Fakt ist: Die Raczeks hatten den Ausschluss einer anderen Verbindung beantragt, weil diese einen Studenten aufgenommen hatte, der zwar in Deutschland geboren ist, jedoch chinesische Eltern hat. In ihrer Begründung schrieben die Raczeks, es sei „besonders in Zeiten fortschreitender Überfremdung nicht hinnehmbar, dass Menschen, welche nicht vom deutschen Stamm sind, in die Deutsche Burschenschaft aufgenommen werden“.
Ein Sturm der Empörung brach über die Raczeks herein, die den Antrag schließlich zurückzogen. „Ich selbst habe erst aus den Medien von dem Antrag erfahren“, sagt Paul. Er und andere hätten sich davon distanziert, ausländische Mitglieder seien außerdem nicht per se ausgeschlossen, ihre Aufnahme würde bei einer Einzelfallprüfung entschieden. Die aktiven Burschenschafter hätten hinter dem Antrag gestanden, nicht die Alten Herren, die nicht mehr selbst studieren und zu denen auch Paul gehört.

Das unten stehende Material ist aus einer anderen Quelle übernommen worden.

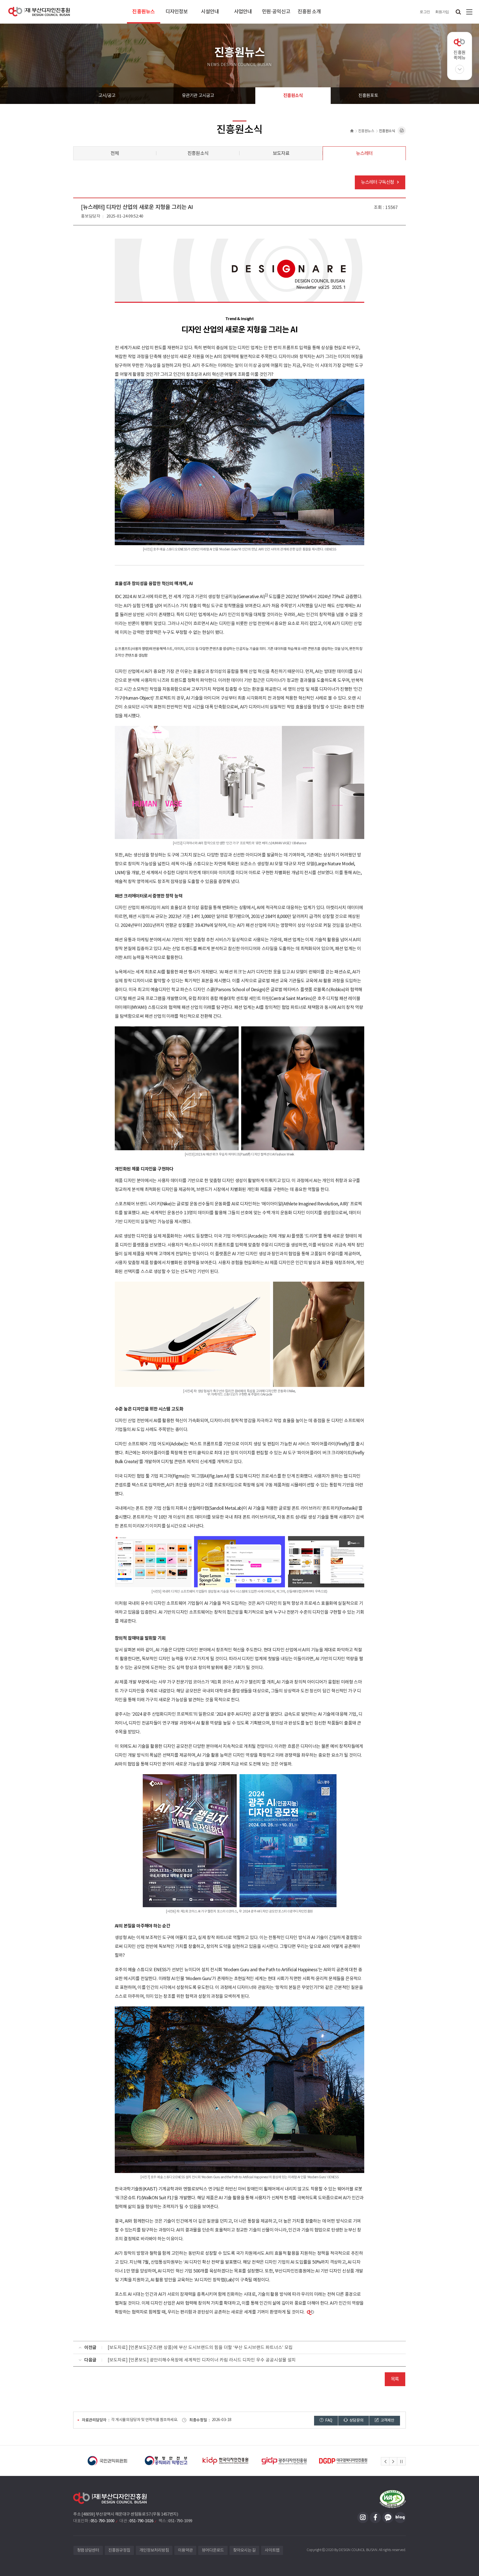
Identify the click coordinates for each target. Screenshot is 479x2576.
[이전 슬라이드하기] (385, 2461)
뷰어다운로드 (213, 2550)
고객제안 (387, 2420)
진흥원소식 (293, 95)
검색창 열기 (458, 12)
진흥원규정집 (119, 2550)
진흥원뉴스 (143, 12)
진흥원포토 (368, 95)
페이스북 (375, 2517)
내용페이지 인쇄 (402, 130)
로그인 (425, 12)
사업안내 (243, 12)
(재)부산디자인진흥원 (39, 12)
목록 (395, 2379)
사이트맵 (469, 12)
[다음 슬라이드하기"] (393, 2461)
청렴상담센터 (88, 2550)
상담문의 (356, 2420)
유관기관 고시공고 (198, 95)
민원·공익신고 (276, 12)
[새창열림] (103, 2460)
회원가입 (442, 12)
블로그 (400, 2517)
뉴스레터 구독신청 (377, 182)
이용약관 (185, 2550)
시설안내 (210, 12)
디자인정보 (176, 12)
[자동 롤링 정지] (401, 2461)
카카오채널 (387, 2517)
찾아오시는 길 (244, 2550)
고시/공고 (107, 95)
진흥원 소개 (309, 12)
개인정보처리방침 (154, 2550)
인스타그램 (362, 2517)
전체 (115, 153)
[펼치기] (459, 69)
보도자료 (281, 153)
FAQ (328, 2420)
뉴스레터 (364, 153)
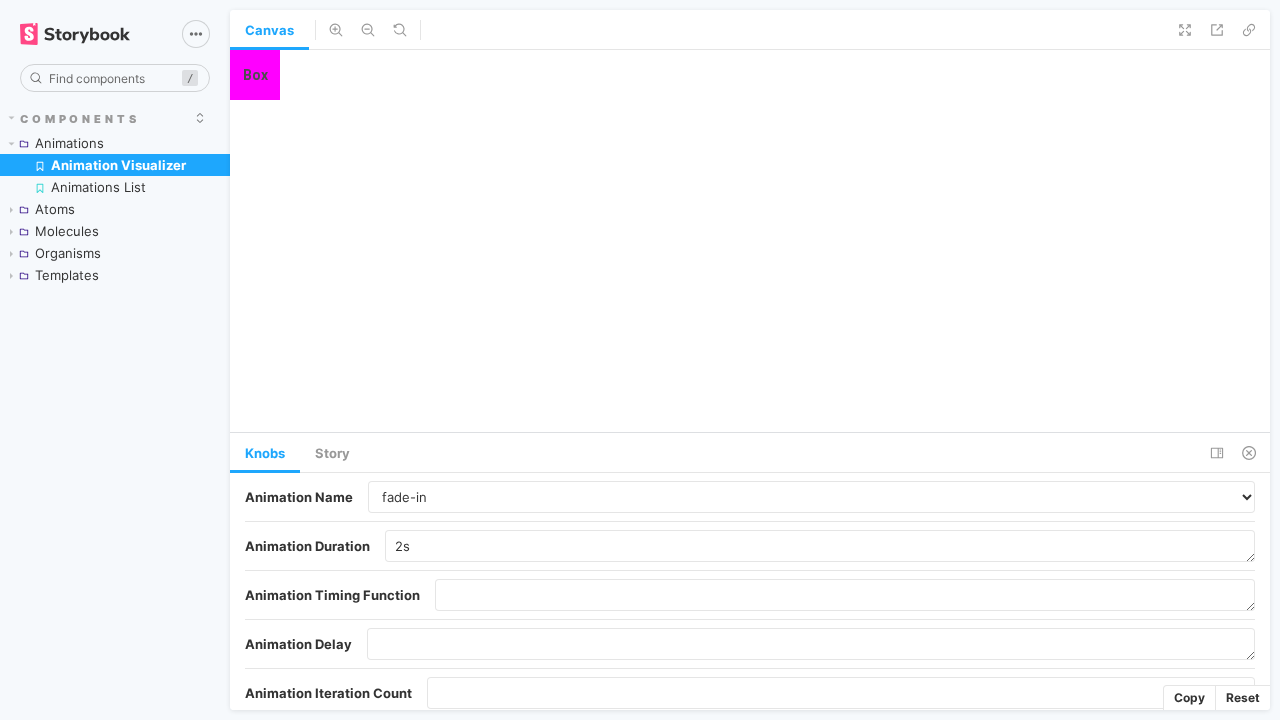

Die Positionen innerhalb der Burschenschaft seien ohnehin sehr unterschiedlich. 140 Mitglieder haben die Raczeks, „und bei uns sind fast alle Parteien vertreten“, sagt Paul. Die Raczeks heute seien auch „enorm zerstritten“, und es sei immer schwieriger, einen gemeinsamen Nenner zu finden. „Problematisch für die Zukunft ist, dass die Jugendlichen, die heute zu uns kommen, oft unfertig sind und sich schneller produzieren wollen.“ Einzelne Mitglieder sorgten zudem immer wieder für Kopfschütteln: Ein Vorstandsmitglied etwa bezeichnete den Widerstandskämpfer Dietrich Bonhoeffer als „Landesverräter“ und wurde 2013 verurteilt. Ein mittlerweile ausgeschlossenes Mitglied steht mit dem rechtsradikalen Aktionsbüro Mittelrhein in Koblenz vor Gericht.
Joachim Paul hält trotzdem an den Raczeks fest. Seine Parteikollegen von der AfD Koblenz hätten kein Problem damit, „und letztlich ist es meine Privatangelegenheit“.